#### Written request:
Put every line of the records below into a JSON list of strings, one string per line, and leave out blank lines.

#### Record set:
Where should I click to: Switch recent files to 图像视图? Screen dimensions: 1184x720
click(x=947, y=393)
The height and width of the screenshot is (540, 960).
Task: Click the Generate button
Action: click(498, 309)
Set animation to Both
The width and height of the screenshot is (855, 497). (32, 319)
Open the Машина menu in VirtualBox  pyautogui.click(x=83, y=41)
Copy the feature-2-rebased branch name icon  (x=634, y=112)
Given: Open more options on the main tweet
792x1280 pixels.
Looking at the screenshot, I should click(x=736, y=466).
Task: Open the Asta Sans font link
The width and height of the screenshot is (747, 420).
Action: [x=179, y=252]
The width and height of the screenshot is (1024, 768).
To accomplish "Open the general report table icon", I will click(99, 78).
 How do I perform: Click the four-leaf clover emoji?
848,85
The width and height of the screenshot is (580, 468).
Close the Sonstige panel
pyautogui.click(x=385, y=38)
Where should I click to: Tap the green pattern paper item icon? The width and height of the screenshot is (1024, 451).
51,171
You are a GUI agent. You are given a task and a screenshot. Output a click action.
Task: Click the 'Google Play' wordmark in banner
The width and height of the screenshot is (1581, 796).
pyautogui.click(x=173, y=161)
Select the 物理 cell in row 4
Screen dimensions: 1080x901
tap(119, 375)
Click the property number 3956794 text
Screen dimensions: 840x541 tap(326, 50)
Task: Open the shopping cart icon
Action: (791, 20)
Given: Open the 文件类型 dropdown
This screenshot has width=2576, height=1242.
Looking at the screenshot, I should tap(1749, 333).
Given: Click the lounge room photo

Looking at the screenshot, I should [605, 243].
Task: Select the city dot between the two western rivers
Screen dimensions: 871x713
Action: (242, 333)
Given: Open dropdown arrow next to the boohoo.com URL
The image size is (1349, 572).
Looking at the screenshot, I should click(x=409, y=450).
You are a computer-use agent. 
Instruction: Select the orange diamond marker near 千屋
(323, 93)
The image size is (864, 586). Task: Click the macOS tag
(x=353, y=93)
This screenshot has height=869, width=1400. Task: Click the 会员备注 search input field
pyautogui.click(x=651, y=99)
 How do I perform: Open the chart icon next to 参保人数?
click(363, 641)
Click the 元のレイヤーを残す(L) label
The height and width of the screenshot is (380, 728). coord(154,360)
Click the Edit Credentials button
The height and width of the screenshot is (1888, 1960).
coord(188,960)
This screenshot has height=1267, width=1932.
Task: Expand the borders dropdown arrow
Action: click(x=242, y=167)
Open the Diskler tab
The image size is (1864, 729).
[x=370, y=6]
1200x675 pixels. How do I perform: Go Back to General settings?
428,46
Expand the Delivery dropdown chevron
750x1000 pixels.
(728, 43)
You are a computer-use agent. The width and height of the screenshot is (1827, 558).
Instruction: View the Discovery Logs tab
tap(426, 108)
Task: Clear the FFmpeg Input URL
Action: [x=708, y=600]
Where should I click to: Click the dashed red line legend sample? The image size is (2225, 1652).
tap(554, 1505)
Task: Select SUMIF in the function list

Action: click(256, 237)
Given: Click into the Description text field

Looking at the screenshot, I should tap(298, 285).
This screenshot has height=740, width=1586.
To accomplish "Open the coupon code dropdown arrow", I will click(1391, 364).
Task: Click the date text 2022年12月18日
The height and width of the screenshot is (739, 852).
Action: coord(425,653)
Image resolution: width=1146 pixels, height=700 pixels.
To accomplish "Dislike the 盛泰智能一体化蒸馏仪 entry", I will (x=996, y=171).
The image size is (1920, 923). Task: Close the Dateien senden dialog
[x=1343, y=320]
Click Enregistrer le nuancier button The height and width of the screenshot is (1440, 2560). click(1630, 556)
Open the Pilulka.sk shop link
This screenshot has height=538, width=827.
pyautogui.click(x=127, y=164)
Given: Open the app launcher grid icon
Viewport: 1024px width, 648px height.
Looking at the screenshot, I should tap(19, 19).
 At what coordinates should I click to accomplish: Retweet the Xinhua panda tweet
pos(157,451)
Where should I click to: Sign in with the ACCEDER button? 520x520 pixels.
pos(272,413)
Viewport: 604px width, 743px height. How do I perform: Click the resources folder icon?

#### Correct output:
[
  "Where should I click to: Switch recent files to 图像视图? Screen dimensions: 1184x720",
  "click(x=947, y=393)",
  "The height and width of the screenshot is (540, 960).",
  "Task: Click the Generate button",
  "Action: click(498, 309)",
  "Set animation to Both",
  "The width and height of the screenshot is (855, 497). (32, 319)",
  "Open the Машина menu in VirtualBox  pyautogui.click(x=83, y=41)",
  "Copy the feature-2-rebased branch name icon  (x=634, y=112)",
  "Given: Open more options on the main tweet",
  "792x1280 pixels.",
  "Looking at the screenshot, I should click(x=736, y=466).",
  "Task: Open the Asta Sans font link",
  "The width and height of the screenshot is (747, 420).",
  "Action: [x=179, y=252]",
  "The width and height of the screenshot is (1024, 768).",
  "To accomplish \"Open the general report table icon\", I will click(99, 78).",
  " How do I perform: Click the four-leaf clover emoji?",
  "848,85",
  "The width and height of the screenshot is (580, 468).",
  "Close the Sonstige panel",
  "pyautogui.click(x=385, y=38)",
  "Where should I click to: Tap the green pattern paper item icon? The width and height of the screenshot is (1024, 451).",
  "51,171",
  "You are a GUI agent. You are given a task and a screenshot. Output a click action.",
  "Task: Click the 'Google Play' wordmark in banner",
  "The width and height of the screenshot is (1581, 796).",
  "pyautogui.click(x=173, y=161)",
  "Select the 物理 cell in row 4",
  "Screen dimensions: 1080x901",
  "tap(119, 375)",
  "Click the property number 3956794 text",
  "Screen dimensions: 840x541 tap(326, 50)",
  "Task: Open the shopping cart icon",
  "Action: (791, 20)",
  "Given: Open the 文件类型 dropdown",
  "This screenshot has width=2576, height=1242.",
  "Looking at the screenshot, I should tap(1749, 333).",
  "Given: Click the lounge room photo",
  "Looking at the screenshot, I should [605, 243].",
  "Task: Select the city dot between the two western rivers",
  "Screen dimensions: 871x713",
  "Action: (242, 333)",
  "Given: Open dropdown arrow next to the boohoo.com URL",
  "The image size is (1349, 572).",
  "Looking at the screenshot, I should click(x=409, y=450).",
  "You are a computer-use agent. ",
  "Instruction: Select the orange diamond marker near 千屋",
  "(323, 93)",
  "The image size is (864, 586). Task: Click the macOS tag",
  "(x=353, y=93)",
  "This screenshot has height=869, width=1400. Task: Click the 会员备注 search input field",
  "pyautogui.click(x=651, y=99)",
  " How do I perform: Open the chart icon next to 参保人数?",
  "click(363, 641)",
  "Click the 元のレイヤーを残す(L) label",
  "The height and width of the screenshot is (380, 728). coord(154,360)",
  "Click the Edit Credentials button",
  "The height and width of the screenshot is (1888, 1960).",
  "coord(188,960)",
  "This screenshot has height=1267, width=1932.",
  "Task: Expand the borders dropdown arrow",
  "Action: click(x=242, y=167)",
  "Open the Diskler tab",
  "The image size is (1864, 729).",
  "[x=370, y=6]",
  "1200x675 pixels. How do I perform: Go Back to General settings?",
  "428,46",
  "Expand the Delivery dropdown chevron",
  "750x1000 pixels.",
  "(728, 43)",
  "You are a computer-use agent. The width and height of the screenshot is (1827, 558).",
  "Instruction: View the Discovery Logs tab",
  "tap(426, 108)",
  "Task: Clear the FFmpeg Input URL",
  "Action: [x=708, y=600]",
  "Where should I click to: Click the dashed red line legend sample? The image size is (2225, 1652).",
  "tap(554, 1505)",
  "Task: Select SUMIF in the function list",
  "Action: click(256, 237)",
  "Given: Click into the Description text field",
  "Looking at the screenshot, I should tap(298, 285).",
  "This screenshot has height=740, width=1586.",
  "To accomplish \"Open the coupon code dropdown arrow\", I will click(1391, 364).",
  "Task: Click the date text 2022年12月18日",
  "The height and width of the screenshot is (739, 852).",
  "Action: coord(425,653)",
  "Image resolution: width=1146 pixels, height=700 pixels.",
  "To accomplish \"Dislike the 盛泰智能一体化蒸馏仪 entry\", I will (x=996, y=171).",
  "The image size is (1920, 923). Task: Close the Dateien senden dialog",
  "[x=1343, y=320]",
  "Click Enregistrer le nuancier button The height and width of the screenshot is (1440, 2560). click(1630, 556)",
  "Open the Pilulka.sk shop link",
  "This screenshot has height=538, width=827.",
  "pyautogui.click(x=127, y=164)",
  "Given: Open the app launcher grid icon",
  "Viewport: 1024px width, 648px height.",
  "Looking at the screenshot, I should tap(19, 19).",
  " At what coordinates should I click to accomplish: Retweet the Xinhua panda tweet",
  "pos(157,451)",
  "Where should I click to: Sign in with the ACCEDER button? 520x520 pixels.",
  "pos(272,413)",
  "Viewport: 604px width, 743px height. How do I perform: Click the resources folder icon?"
]